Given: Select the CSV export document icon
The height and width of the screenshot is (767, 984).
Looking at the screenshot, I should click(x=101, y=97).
* * *
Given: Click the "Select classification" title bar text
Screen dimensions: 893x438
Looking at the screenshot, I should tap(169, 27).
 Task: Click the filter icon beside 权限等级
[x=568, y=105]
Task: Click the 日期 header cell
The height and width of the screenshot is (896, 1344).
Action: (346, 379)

Requirement:
Which of the lines above hold the string "Select"? Copy each one.

Reply to the exercise:
Given: Select the CSV export document icon
Given: Click the "Select classification" title bar text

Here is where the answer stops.